License grants are platform-admin managed. Tenant billing exports are available to tenant admins, and restricted tenant-selected billing views are available to platform admins and billing operators.

License Grants

ActionRouteRoles
List license grantsGET /admin/api/v1/license-grantsPLATFORM_ADMIN, BILLING_OPERATOR
Import license grantPOST /admin/api/v1/license-grantsPLATFORM_ADMIN
Import license grant aliasPOST /admin/api/v1/license-grants/importPLATFORM_ADMIN

Example import:

  {
  "tenant_id": "11111111-1111-4111-8111-111111111111",
  "grant_id": "55555555-5555-4555-8555-555555555555",
  "grant_type": "QUANTITY",
  "instance_fingerprint": "sha256:example",
  "license_type": "desktop",
  "quantity": 100,
  "valid_from": "2026-01-01",
  "valid_until": "2026-12-31",
  "commercial_chain": ["Exaion", "Example Operator"],
  "signature": "dev-signature"
}
  

Imports validate the signed instance fingerprint against the tenant, reject duplicate grants globally, validate addendum and revocation chains, and require the commercial chain to start with Exaion and end with the current operator.

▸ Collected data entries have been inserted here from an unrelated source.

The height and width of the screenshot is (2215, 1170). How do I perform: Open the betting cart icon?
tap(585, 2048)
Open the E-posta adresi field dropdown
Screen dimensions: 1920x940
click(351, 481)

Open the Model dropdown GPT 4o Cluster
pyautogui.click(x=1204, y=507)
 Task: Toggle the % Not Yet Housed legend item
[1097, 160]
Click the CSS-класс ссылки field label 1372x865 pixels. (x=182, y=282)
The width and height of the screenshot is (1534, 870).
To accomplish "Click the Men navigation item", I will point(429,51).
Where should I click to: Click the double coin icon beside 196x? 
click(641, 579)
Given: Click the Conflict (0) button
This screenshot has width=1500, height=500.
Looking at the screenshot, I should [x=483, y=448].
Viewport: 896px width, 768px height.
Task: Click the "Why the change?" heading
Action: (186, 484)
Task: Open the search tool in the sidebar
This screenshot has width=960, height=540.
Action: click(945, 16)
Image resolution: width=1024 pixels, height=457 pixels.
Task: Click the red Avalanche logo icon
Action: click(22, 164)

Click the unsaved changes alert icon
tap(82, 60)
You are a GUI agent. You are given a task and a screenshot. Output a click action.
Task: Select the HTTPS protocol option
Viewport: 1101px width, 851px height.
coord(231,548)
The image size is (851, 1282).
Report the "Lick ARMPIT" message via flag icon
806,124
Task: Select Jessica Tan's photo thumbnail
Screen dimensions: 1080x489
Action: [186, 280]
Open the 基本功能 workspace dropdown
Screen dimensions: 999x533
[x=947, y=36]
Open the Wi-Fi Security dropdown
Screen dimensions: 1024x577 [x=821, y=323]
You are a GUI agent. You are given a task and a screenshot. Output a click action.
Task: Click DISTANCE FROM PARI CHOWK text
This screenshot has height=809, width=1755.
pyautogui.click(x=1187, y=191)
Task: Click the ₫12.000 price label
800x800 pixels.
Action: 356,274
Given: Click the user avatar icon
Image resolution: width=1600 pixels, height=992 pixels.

The final production Exaion keyring/rotation policy remains part of the signer readiness backlog.

License Allocations

ActionRouteRole
List allocationsGET /api/v1/licenses/allocationsCLIENT_ADMIN, CLIENT_TECH
Create allocationPOST /api/v1/licenses/allocationsCLIENT_ADMIN

Create allocation:

  {
  "organization_id": "22222222-2222-4222-8222-222222222222",
  "grant_id": "55555555-5555-4555-8555-555555555555",
  "license_type": "desktop",
  "quantity": 10
}
  

Allocation enforces tenant scope, caller organization subtree, grant license type, parent allocation capacity, and user quotas where configured.

Billing And Reports

ActionRouteRole
Usage summaryGET /api/v1/usageCLIENT_ADMIN, CLIENT_TECH, AUDITOR
Billing dashboardGET /api/v1/billing/dashboardCLIENT_ADMIN
Consumption receiptsGET /api/v1/billing/receiptsCLIENT_ADMIN
Monthly reports listGET /api/v1/billing/reportsCLIENT_ADMIN
Monthly report artifactGET /api/v1/billing/reports/{id}/{format}CLIENT_ADMIN
Trigger exportPOST /api/v1/billing/exportCLIENT_ADMIN
Export artifactGET /api/v1/billing/export/{id}/{format}CLIENT_ADMIN

Admin billing routes require an explicit target tenant and never expose certificate PDFs, canonical proof JSON, or proof payload content:

ActionRouteRole
Tenant dashboardGET /admin/api/v1/billing/dashboard?tenant_id={tenant_id}PLATFORM_ADMIN, BILLING_OPERATOR
Usage summaryGET /admin/api/v1/billing/usage?tenant_id={tenant_id}PLATFORM_ADMIN, BILLING_OPERATOR
Consumption receiptsGET /admin/api/v1/billing/receipts?tenant_id={tenant_id}PLATFORM_ADMIN, BILLING_OPERATOR
Monthly reports listGET /admin/api/v1/billing/reports?tenant_id={tenant_id}PLATFORM_ADMIN, BILLING_OPERATOR
Monthly report artifactGET /admin/api/v1/billing/reports/{id}/{format}?tenant_id={tenant_id}PLATFORM_ADMIN, BILLING_OPERATOR
Trigger exportPOST /admin/api/v1/billing/exportPLATFORM_ADMIN
Export artifactGET /admin/api/v1/billing/export/{id}/{format}?tenant_id={tenant_id}PLATFORM_ADMIN, BILLING_OPERATOR

Supported export formats:

  csv, xlsx, json, pdf
  

Example export:

  {
  "tenant_id": "11111111-1111-4111-8111-111111111111",
  "report_type": "monthly",
  "formats": ["csv", "xlsx", "json", "pdf"],
  "delivery": {
    "email": true,
    "s3_drop": {
      "enabled": true,
      "target": "s3://billing-drop/example-prefix"
    }
  }
}
  

Report Artifacts

The report worker writes deterministic sibling artifacts under:

  tenant/{tenant_id}/exports/monthly/{YYYY-MM}.{json,csv,xlsx,pdf}
  

Download routes validate that stored object keys stay under the expected tenant/month prefix before serving artifacts.

Retention

The maintenance worker applies audit and public verification retention. Monthly report artifact pruning is exposed as a backend hook and should be wired to the production scheduler with the selected retention period.

Billing Operator Boundary

BILLING_OPERATOR is read-only. It can list grants, read restricted admin billing views, download existing reports/exports, and inspect audit or verification logs. It cannot import grants, allocate licenses, change tenants, or trigger a new billing export.